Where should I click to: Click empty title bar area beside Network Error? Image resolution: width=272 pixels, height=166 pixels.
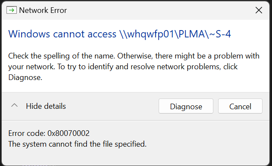[x=159, y=10]
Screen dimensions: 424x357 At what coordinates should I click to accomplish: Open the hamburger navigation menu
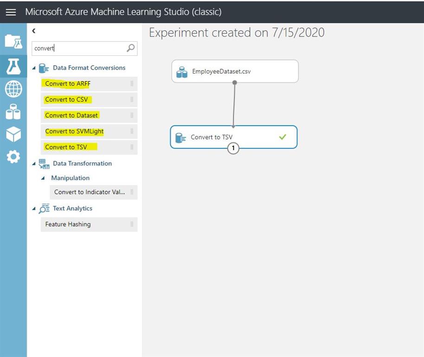tap(11, 12)
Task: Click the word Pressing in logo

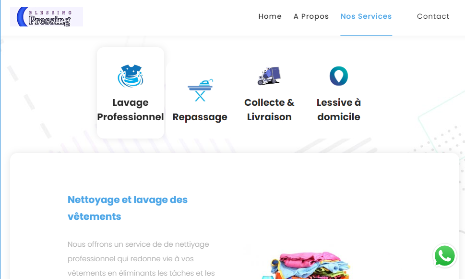Action: point(49,20)
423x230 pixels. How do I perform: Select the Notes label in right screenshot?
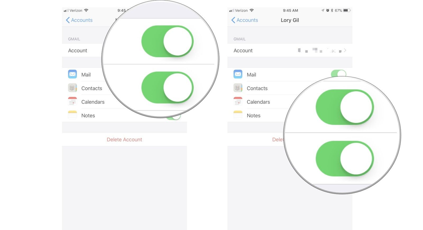[254, 116]

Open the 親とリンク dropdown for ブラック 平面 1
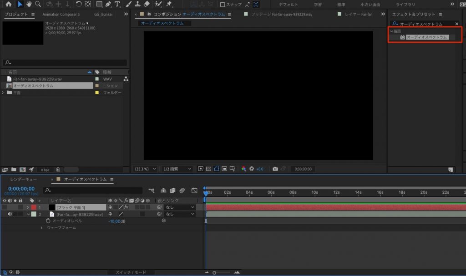pos(179,207)
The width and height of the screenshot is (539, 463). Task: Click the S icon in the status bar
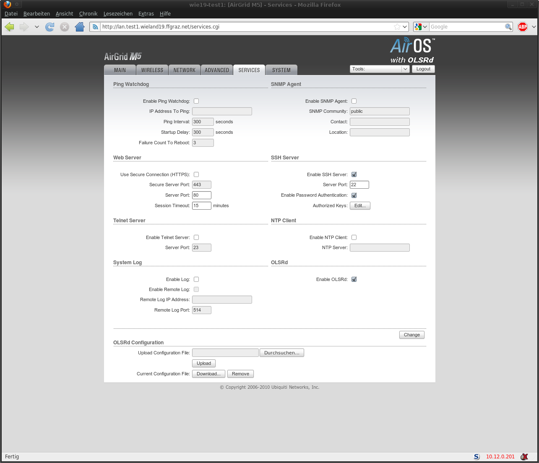click(x=477, y=457)
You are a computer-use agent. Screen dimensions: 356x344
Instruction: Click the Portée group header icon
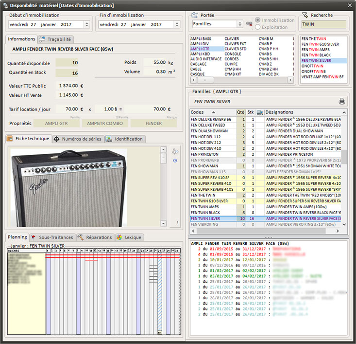(x=194, y=15)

....

EXERCISE OBJECTIVE: Pictures in the records above are left out; print everything else exactly as written.

ANSWER BOX:
Where should I click to: Click empty title bar area beside Network Error? Image resolution: width=272 pixels, height=166 pixels.
[x=159, y=10]
Screen dimensions: 424x357 At what coordinates should I click to accomplish: Open the hamburger navigation menu
tap(11, 12)
Task: Click the word Pressing in logo

Action: point(49,20)
423x230 pixels. How do I perform: Select the Notes label in right screenshot?
[254, 116]

Open the 親とリンク dropdown for ブラック 平面 1
pos(179,207)
The width and height of the screenshot is (539, 463). Task: Click the S icon in the status bar
click(x=477, y=457)
You are a computer-use agent. Screen dimensions: 356x344
Instruction: Click the Portée group header icon
(x=194, y=15)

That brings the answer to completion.